“Everybody deserves to breathe healthy air.”
This simple belief has motivated June Blotnick’s life in public service, leading the fight for cleaner air in North Carolina.
But after 17 years of leading CleanAIRE NC, June will step down from her Executive Director role this fall. We can’t let that happen without celebrating her incredible legacy first!
So over her final 17 weeks with CleanAIRE NC, we’ll be remembering one highlight or milestone from each of June’s 17 years here. It’s our way of saying thank you for everything she’s done to protect our air and climate health.
If you’d like to honor June for everything she’s accomplished, the best way to thank her is by making a gift that protects clean air and health equity in North Carolina. Make a gift and you’ll also receive a free CleanAIRE NC t-shirt!
In 2014 the EPA’s National Clean Diesel Campaign honored June Blotnick and CAC with the Visionary Champion Leadership Award, in recognition of our work to improve community health by reducing toxic emissions. Under June’s leadership, Clean Air Carolina had led the NC Clean Diesel program since 2015, focusing on promoting clean construction policies across the state.
Upon receiving the award at the annual Southeast Diesel Collaborative Meeting in Atlanta, June said described this ongoing effort as a true collaboration: “Clean Air Carolina works closely with universities, hospitals, local government, and construction companies, encouraging them to adopt clean construction practices to reduce air pollution and mitigate climate change.”
Just 9 weeks left before we say goodbye to June Blotnick as our leader! This week’s flashback comes from 2013, when June and CAC partnered with NC Conservation Network to co-host a Charlotte Citizen Hearing, giving local residents a platform to weigh in on the Obama Administration’s Climate Action Plan.
Under June Blotnick’s leadership, CleanAIRE NC officially goes statewide in 2012 with the opening of a Chapel Hill office for our Medical Advisory Team. The Advisory Team soon changes its name to Medical Advocates for Healthy Air (MAHA), and begins offering formal clean air advocacy training for pediatric residents and engaging its members in clean air advocacy.
It can be easy to forget about a problem we can’t see. To address this challenge June and CAC partnered with Charlotte-Mecklenburg Schools in 2011 to launch the Charlotte Ozone Garden Project, working with student volunteers to build bio-indicator gardens at four Charlotte schools. With help from a 2010 Ally Bank grant, these gardens featured ozone-sensitive plants that produce distinctive patterns in the presence of ground-level ozone, giving students a hands-on demonstration of the dangers of invisible air pollution to human (and plant!) health.

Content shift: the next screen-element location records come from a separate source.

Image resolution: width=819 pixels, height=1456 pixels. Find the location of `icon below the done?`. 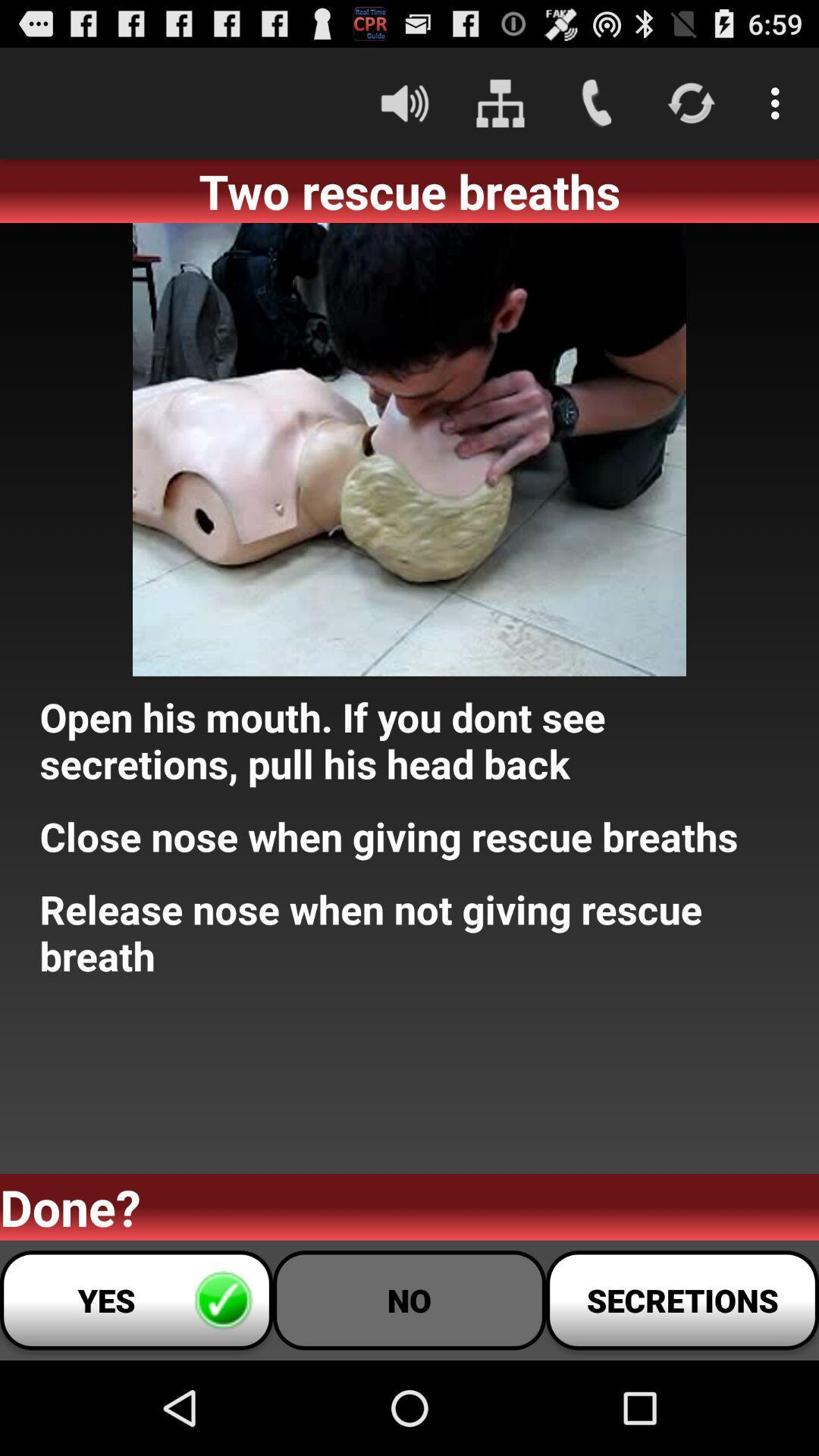

icon below the done? is located at coordinates (410, 1299).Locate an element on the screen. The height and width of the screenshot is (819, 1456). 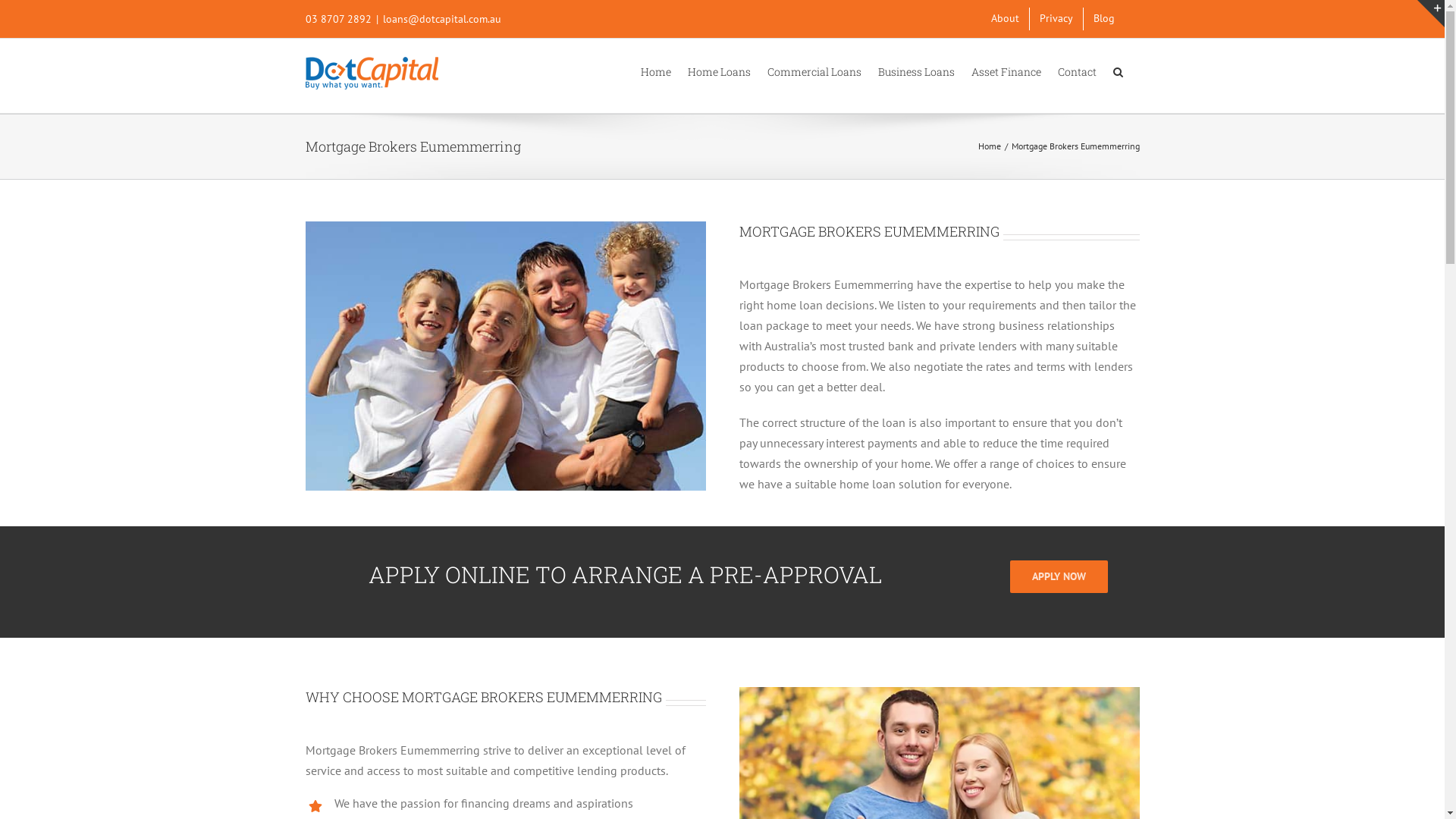
'loans@dotcapital.com.au' is located at coordinates (440, 18).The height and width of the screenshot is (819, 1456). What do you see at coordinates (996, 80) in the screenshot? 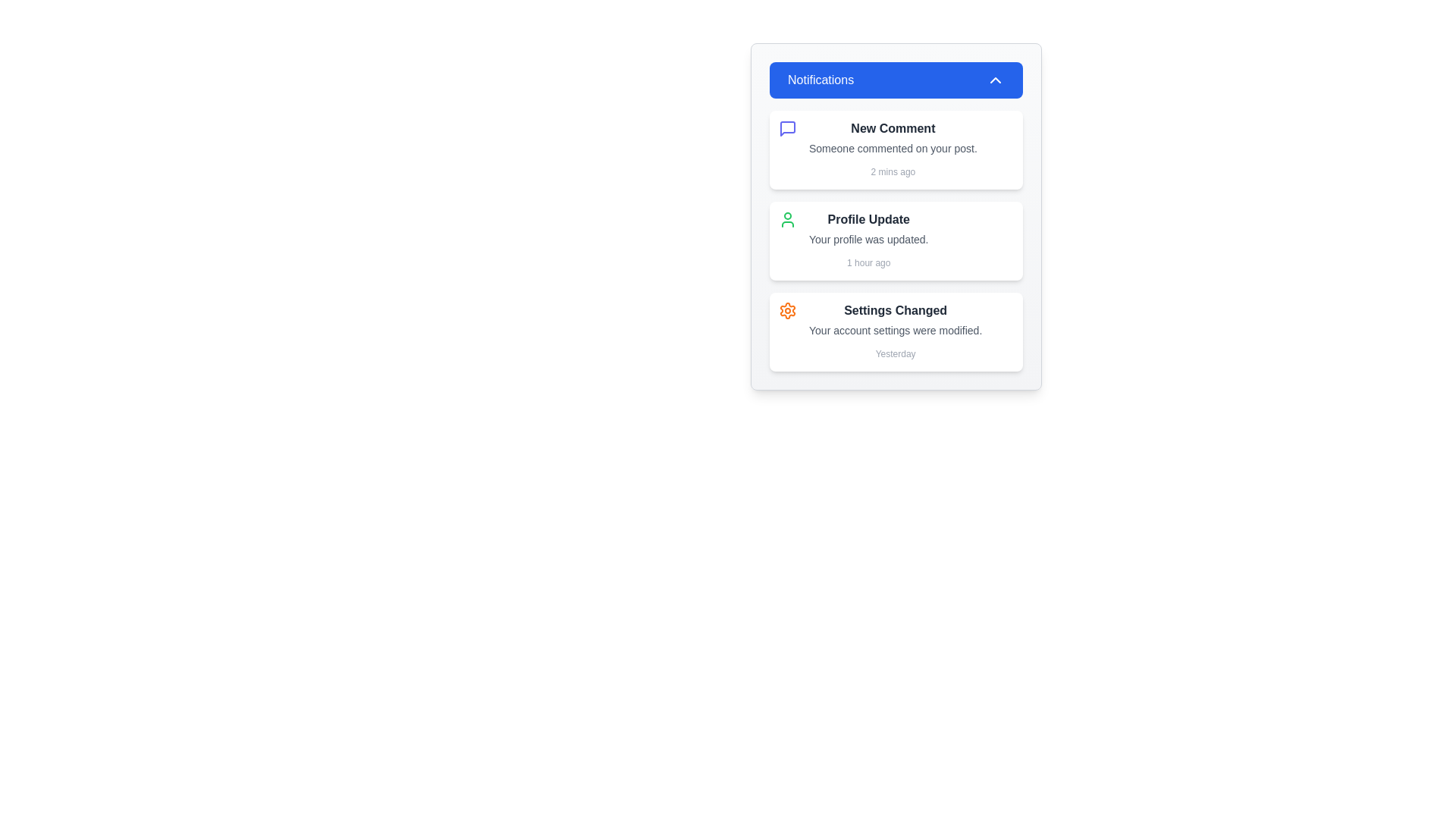
I see `the chevron icon at the top right corner of the blue header bar for the 'Notifications' section` at bounding box center [996, 80].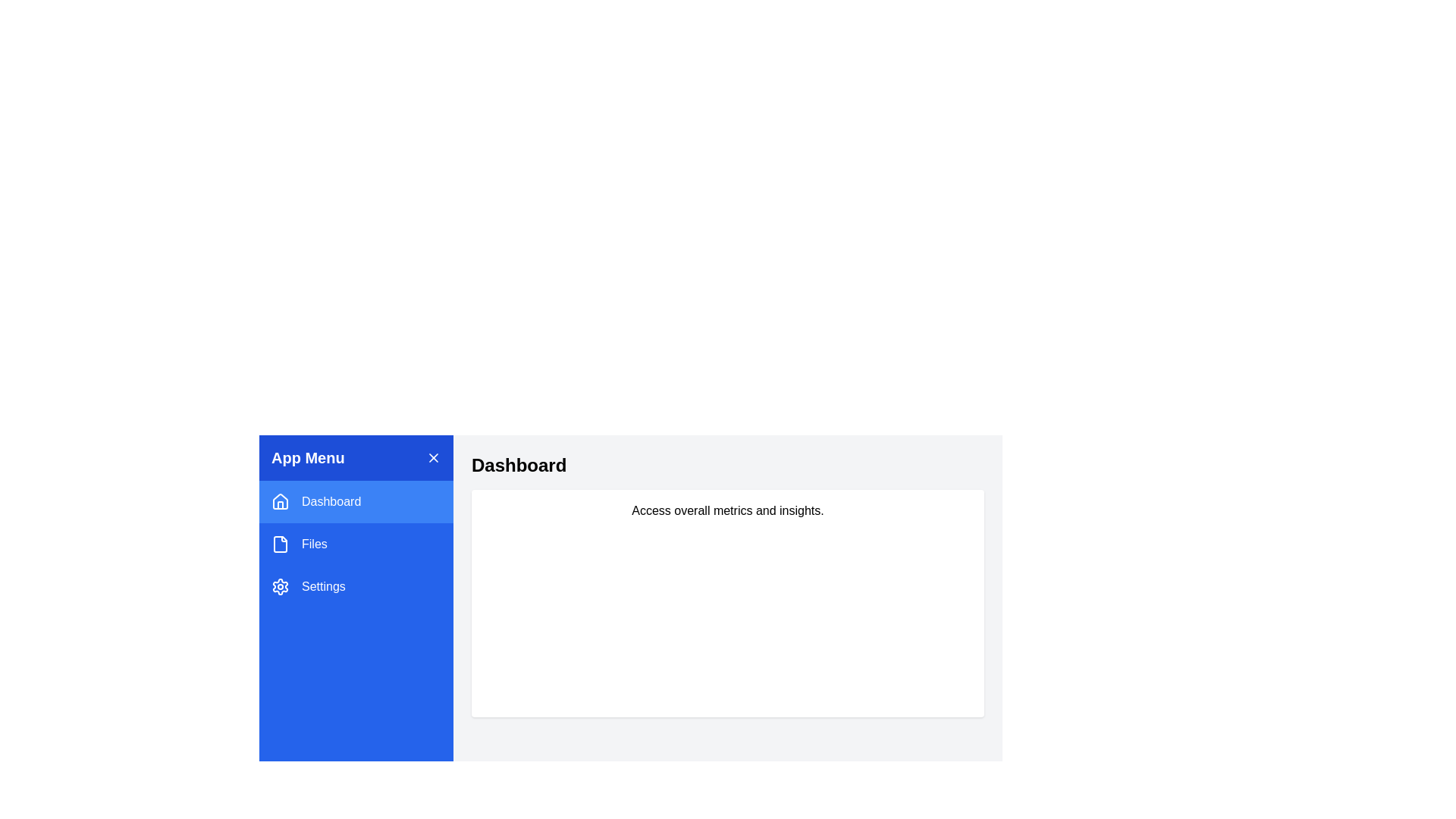  What do you see at coordinates (356, 586) in the screenshot?
I see `the menu item Settings to display its content` at bounding box center [356, 586].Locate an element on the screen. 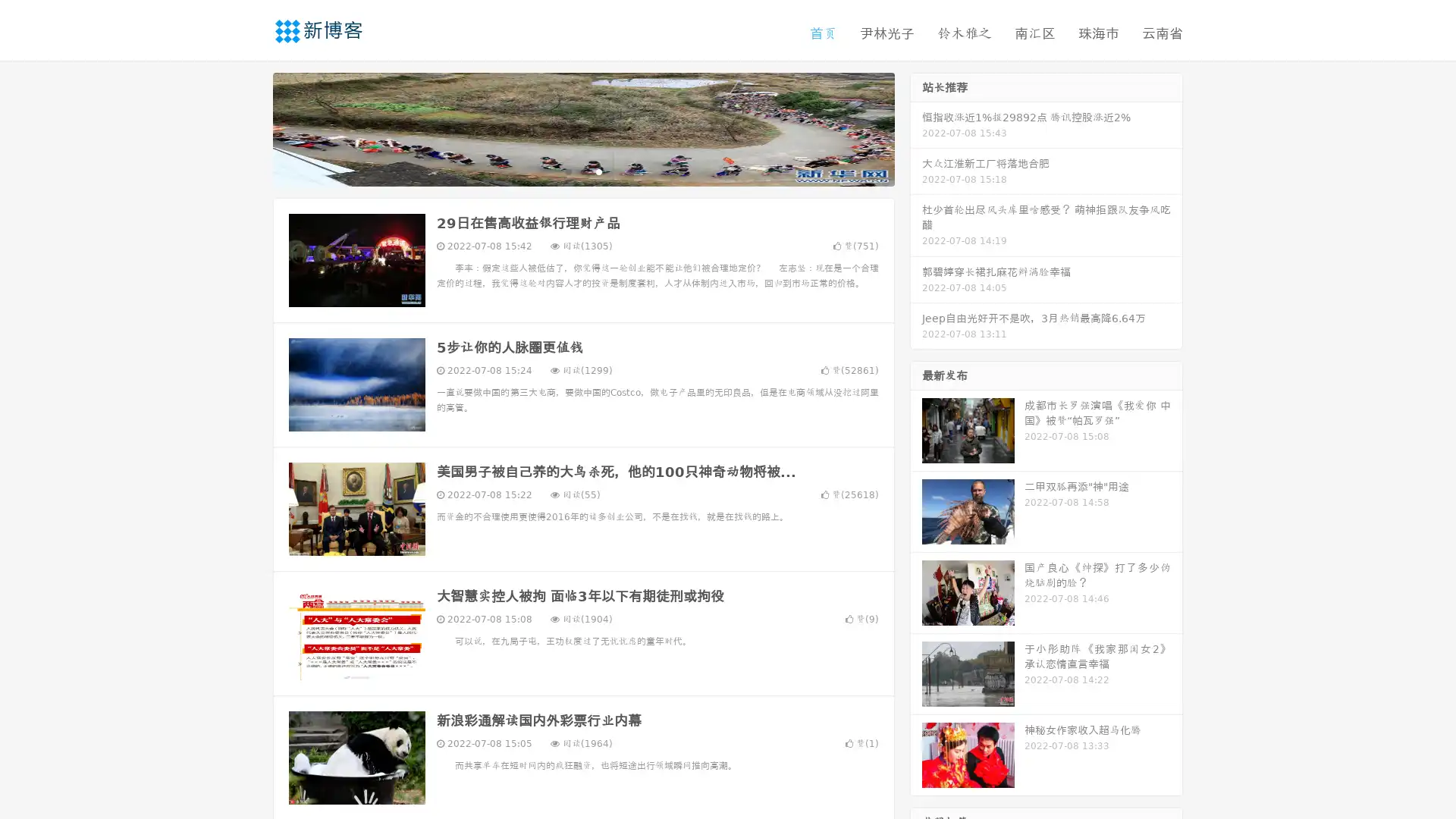 The image size is (1456, 819). Go to slide 1 is located at coordinates (567, 171).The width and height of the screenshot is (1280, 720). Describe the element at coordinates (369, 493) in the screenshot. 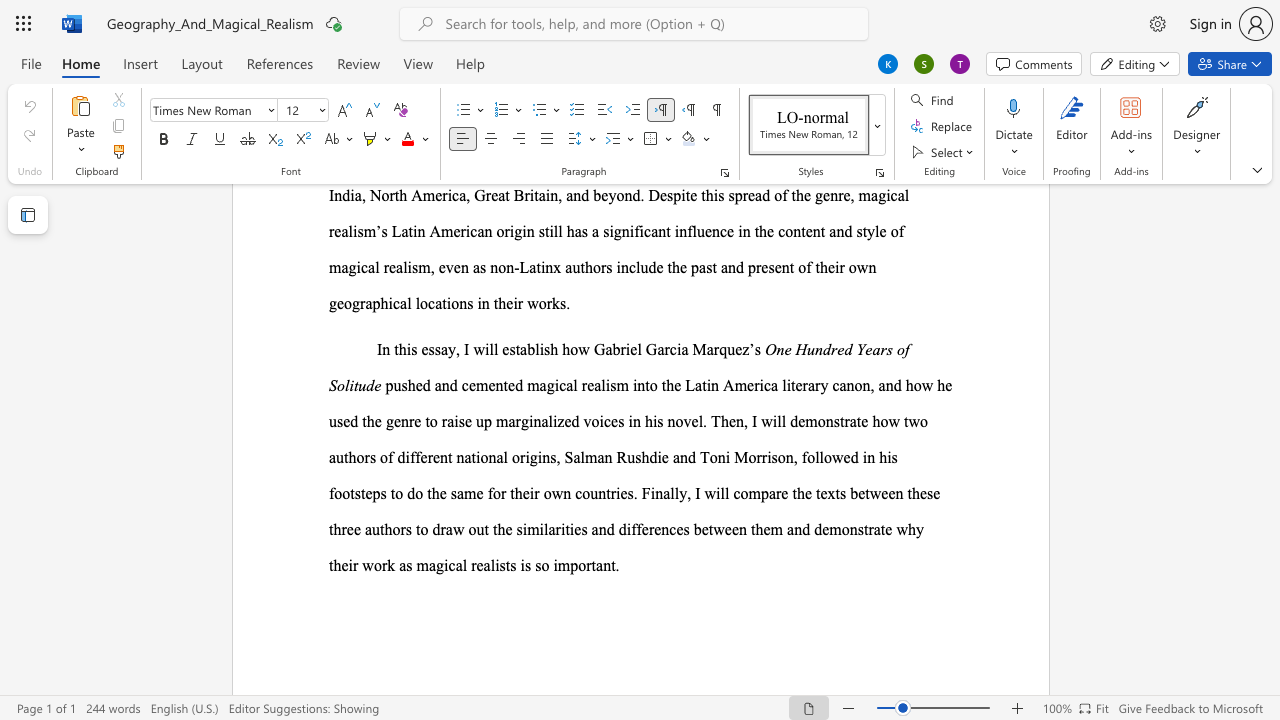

As the links between air pollution and climate become more and more apparent, June decides to ramp up CAC’s action on climate change. She organizes a roundtable discussion on the challenges posed by the rapidly warming Arctic and our opportunities to respond, moderated by the Norwegian Ambassador to the United States, His Excellency Wegger Christian Strømen.
Several years of organizing opposition against the Cliffside coal plant culminates when June organizes a non-violent civil disobedience rally in 2009. Over 350 concerned residents (43 of whom are arrested) come together to deliver “A Call to Conscience” message to Duke Energy CEO Jim Rogers.
For June and CCAC, 2008 was a year focused on expanding our impact through our partnerships. We developed a new Medical Office Air Awareness Project with Mecklenburg County Air Quality, distributing air quality resource packets to local asthma and allergy clinics. And we kicked off our Air Quality Flag campaign at Charlotte-area schools to help students take an active role in understanding daily local air quality.
Inspired by the 2006 film An Inconveniet Truth, June pushed Carolinas Clean Air Coaltion to branch out into climate action, recognizing the close connection between air quality and the growing climate crisis. With our partner NC WARN, June organized public forums in Charlotte and Chapel Hill on the urgency of phasing out fossil fuels, inviting NASA climatologist Dr. James Hansen to be the featured speaker.
In 2006 June and Carolinas Clean Air Coalition partnered with Clean Air Task Force and Southern Alliance for Clean Energy to measure how the diesel exhaust from Charlotte Mecklenburg school buses affects the air quality inside the buses, and the health impacts on the children riding them. The partners publish the report “A Case for the Healthy School Bus” as part of our successful campaign to retrofit school buses and reduce diesel pollution.
In 2005 Carolinas Clean Air Coalition (as we were then called) was just a small group of Charlotte-area volunteers. That November the organization hired longtime environmental advocate June Blotnick to be both our first Executive Director and our first paid staff member. June accelerated a Clear The Air For Kids campaign to reduce engine idling by buses and cars on school campuses and improve children’s health.